Baisemain

Un article de Wikipédia, l'encyclopédie libre.
Aller à : navigation, rechercher
Denis Thatcher effectuant un baisemain à la première dame Nancy Reagan (1988)

Le baisemain, baise-main, ou baise main[1], est un geste de courtoisie, de politesse, de respect, d'admiration ou encore de dévouement d'un homme envers une dame, d'un vassal envers son suzerain.

Ce geste consiste pour l'homme à s'incliner profondément, voire à plier humblement le genou et la nuque devant la dame, et à saisir délicatement la main de cette dernière afin de porter celle-ci à ses lèvres pour y porter silencieusement et le plus respectueusement possible ses lèvres en signe d'hommage,

Le baisemain « à la française » ne doit se pratiquer, en principe, que dans un lieu fermé, lors de réunions, de réceptions, etc., jamais dans la rue[2]. L'homme est censé prendre l'initiative. Selon les règles classiques, seules les femmes mariées ou les femmes célibataires de position importante ou âgées peuvent recevoir cet hommage[2]. L'homme en s'inclinant ou en s'agenouillant prend délicatement la main de la dame, la porte respectueusement à ses lèvres. Cette main n'est normalement pas gantée en dehors des tenues de soirée[2].

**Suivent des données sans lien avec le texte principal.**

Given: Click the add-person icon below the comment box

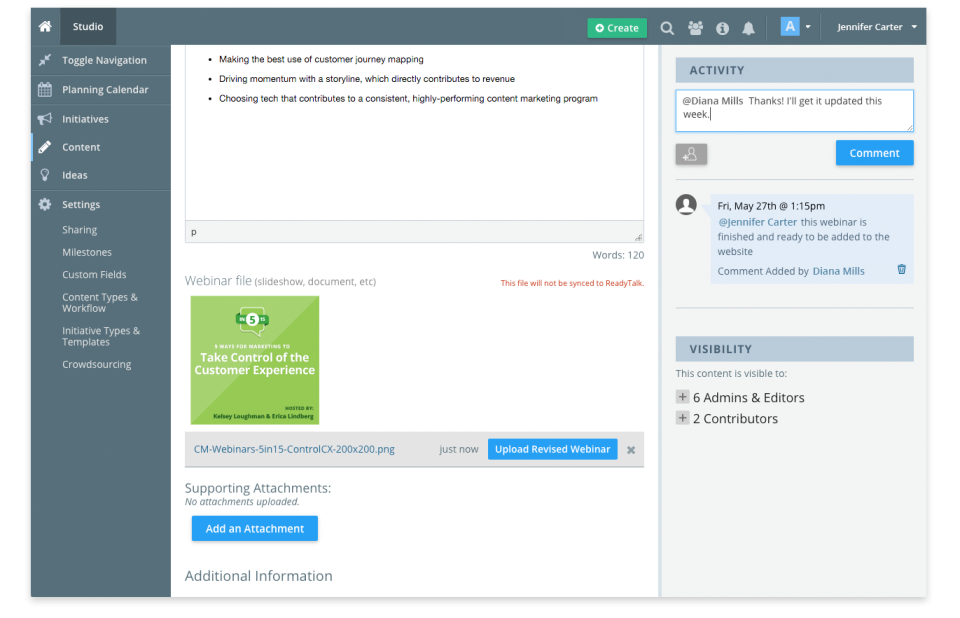Looking at the screenshot, I should pos(689,153).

Dans certains pays, le baisemain fait partie de la demande en mariage. Dans ce cas, le fiancé s'agenouille d'abord devant sa future belle-mère afin de lui demander officiellement sa fille en mariage. Si celle-ci lui accorde sa permission, elle lui tend sa main à baiser que son futur gendre porte alors respectueusement à ses lèvres. Ensuite, le fiancé met un genou en terre devant sa fiancée et lui demande sa main. Si celle-ci est accordée, le fiancé lui glisse alors l'alliance au doigt et, toujours agenouillé, lui baise la main et l'alliance. Ce geste symbolise ainsi son respect et son dévouement à sa dame devenant son épouse.

Dans certaines cultures d'Asie du Sud et du Sud-Est notamment, le baisemain est pratiqué dans d'autres contextes : par des enfants envers leurs parents, grands-parents ou professeurs, par la belle-fille envers sa belle-mère, voire par l'épouse envers son mari.

Notes et références[modifier | modifier le code]

  1. Le Larousse, le Robert et André Jouette ne donnent que « baisemain » ; le TLFi donne « baise(-)main ».
  2. a, b et c Savoir vivre, Savoir plaire, Sélection du Reader’s Digest, 1975, p. 273.